Dr. agr. Ir. Asep Anang, M.Phil, “Sapi Pasundan, Ayam Sentul, dan Itik Rambon Miliki Keunggulan untuk Jadi Komoditas Eksklusif”

[Unpad.ac.id, 23/05/2016] Jawa Barat ternyata punya jenis ternak lokal yang memiliki karakteristik khusus dan beda dengan yang ditemukan di wilayah lain. Dari sekian banyak jenis, ada tiga jenis ternak yang saat ini memiliki potensi untuk dikembangkan, yaitu Sapi Pasundan, Ayam Sentul, dan Itik Rambon. Tiga jenis ternak ini telah ditetapkan Gubernur Jawa Barat, Ahmad Heryawan, pada tanggal 19 Mei 2016, untuk dikembangkan lebih luas.

Dr. agr. Ir. Asep Anang, M.Phil (Foto oleh: Tedi Yusup)*
Dr. agr. Ir. Asep Anang, M.Phil (Foto oleh: Tedi Yusup)*

Dibalik keunikan dan potensinya, tiga jenis ternak tersebut harus siap bersaing dengan ternak lainnya. Hal inilah yang menjadi perhatian dari Dosen Fakultas Peternakan Universitas Padjadjaran Dr.agr. Ir. Asep Anang, M.Phil., bersama tim lainnya untuk meneliti Sapi Pasundan dan pada tahun 2014 Sapi Pasundan telah ditetapkan menjadi sapi lokal khas Jawa Barat berdasarkan SK Kementan No. 1051/Kpts/SR.120/10/2014.
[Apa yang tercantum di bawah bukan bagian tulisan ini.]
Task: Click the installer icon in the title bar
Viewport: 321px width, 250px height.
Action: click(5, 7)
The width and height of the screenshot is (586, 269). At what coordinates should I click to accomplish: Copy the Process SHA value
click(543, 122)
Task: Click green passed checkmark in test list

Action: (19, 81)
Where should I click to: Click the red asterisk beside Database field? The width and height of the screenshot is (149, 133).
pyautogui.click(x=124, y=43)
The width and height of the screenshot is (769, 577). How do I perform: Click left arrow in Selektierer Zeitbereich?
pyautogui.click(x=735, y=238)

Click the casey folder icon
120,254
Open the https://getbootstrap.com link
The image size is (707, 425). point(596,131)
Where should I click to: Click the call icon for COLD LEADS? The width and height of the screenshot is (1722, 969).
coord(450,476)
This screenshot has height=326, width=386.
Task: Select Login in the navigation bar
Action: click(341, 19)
Untuk Sapi Pasundan, Dr. Asep melakukan penelitian kerja sama antara Fapet Unpad dengan Dinas Peternakan Jawa Barat. Penelitian awal yang dilakukan berupa pemetaan terkait Sapi Pasundan. Sapi ini, kata Dr. Asep, memiliki karakteristik berbeda dengan jenis Sapi Eropa maupun Sapi India. Secara struktur, Sapi Pasundan memiliki kemiripan dengan hewan Banteng.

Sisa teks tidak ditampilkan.